Chronic pain is lonely and isolating

Chronic Pain is Real

If you know someone who battles chronic pain, you probably understand (at least partially) what I’m describing. And if you know someone battling this frustrating, sometimes agonizing symptom and you don’t believe them when they discuss their pain, I have one question: why would someone make this shit up?

Chronic pain is real, it’s experienced, and it doesn’t always follow logical patterns. On top of that, it’s distressing. It takes a mental toll on a person, which is why it’s so important to believe the words of chronic pain sufferers. It’s equally important to respond with empathy. No one, in the depths of a flare-up, wants unsolicited advice from someone who has never experienced chronic pain before. No one in that state wants to hear about theoretical alternative therapies or the potential life-altering effects of exercising more.

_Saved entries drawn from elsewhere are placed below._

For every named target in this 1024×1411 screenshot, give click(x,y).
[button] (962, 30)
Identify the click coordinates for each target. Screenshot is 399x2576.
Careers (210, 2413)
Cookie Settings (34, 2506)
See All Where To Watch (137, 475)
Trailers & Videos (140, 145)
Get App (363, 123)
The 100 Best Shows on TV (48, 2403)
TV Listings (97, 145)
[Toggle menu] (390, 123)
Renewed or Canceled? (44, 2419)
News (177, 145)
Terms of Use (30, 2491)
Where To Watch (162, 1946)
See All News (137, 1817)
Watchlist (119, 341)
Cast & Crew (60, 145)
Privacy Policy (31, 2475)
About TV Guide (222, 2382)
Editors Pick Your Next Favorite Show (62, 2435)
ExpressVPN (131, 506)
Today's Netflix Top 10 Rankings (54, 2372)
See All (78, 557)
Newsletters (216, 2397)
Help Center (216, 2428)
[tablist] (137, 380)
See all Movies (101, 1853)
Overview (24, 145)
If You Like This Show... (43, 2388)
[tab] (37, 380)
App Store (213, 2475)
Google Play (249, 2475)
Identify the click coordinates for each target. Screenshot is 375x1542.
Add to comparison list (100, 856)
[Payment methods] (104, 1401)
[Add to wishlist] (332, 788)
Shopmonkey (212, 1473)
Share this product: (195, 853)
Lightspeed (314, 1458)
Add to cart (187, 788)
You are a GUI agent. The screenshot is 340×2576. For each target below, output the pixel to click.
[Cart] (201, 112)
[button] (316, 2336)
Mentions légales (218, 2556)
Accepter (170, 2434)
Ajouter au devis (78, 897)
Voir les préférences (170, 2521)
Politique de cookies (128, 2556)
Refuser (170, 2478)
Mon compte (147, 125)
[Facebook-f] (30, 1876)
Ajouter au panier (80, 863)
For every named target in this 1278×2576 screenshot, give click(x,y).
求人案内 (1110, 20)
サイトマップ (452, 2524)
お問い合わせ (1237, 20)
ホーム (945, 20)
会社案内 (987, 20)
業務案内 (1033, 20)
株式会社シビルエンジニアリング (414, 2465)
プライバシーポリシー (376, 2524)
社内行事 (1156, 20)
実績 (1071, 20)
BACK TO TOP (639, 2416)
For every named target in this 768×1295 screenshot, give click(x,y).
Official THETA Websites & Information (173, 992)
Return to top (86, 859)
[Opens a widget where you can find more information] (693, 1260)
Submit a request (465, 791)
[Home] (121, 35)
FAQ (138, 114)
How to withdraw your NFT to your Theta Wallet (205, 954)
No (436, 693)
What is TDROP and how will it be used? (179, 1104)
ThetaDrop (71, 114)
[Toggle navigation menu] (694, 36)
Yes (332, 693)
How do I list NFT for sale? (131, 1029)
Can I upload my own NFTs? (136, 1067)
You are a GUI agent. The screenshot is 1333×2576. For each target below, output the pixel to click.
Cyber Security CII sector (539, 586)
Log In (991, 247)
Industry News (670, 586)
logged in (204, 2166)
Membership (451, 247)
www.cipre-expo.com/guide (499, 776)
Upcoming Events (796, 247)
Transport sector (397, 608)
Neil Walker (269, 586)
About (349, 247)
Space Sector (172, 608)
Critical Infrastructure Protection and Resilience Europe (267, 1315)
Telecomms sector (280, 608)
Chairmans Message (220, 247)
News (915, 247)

Validation, on the other hand, is worthwhile because it helps break through the fog of guilt us chronic pain sufferers might feel when we’re unable to live up to expectations or complete our to-do list for the umpteenth time. Expressing belief, even if it’s not accompanied by understanding, can pervade the loneliness that typically accompanies chronic illness.

In the end, I see disbelief as ultimately a failure of imagination. But just because you personally have not experienced chronic pain does not mean that it’s not real and that it’s not experienced exactly how it’s described. So give up your skepticism and your desire to disregard expressions of pain. Believing chronic pain sufferers doesn’t cost you anything, but it does have a spectacular return on investment.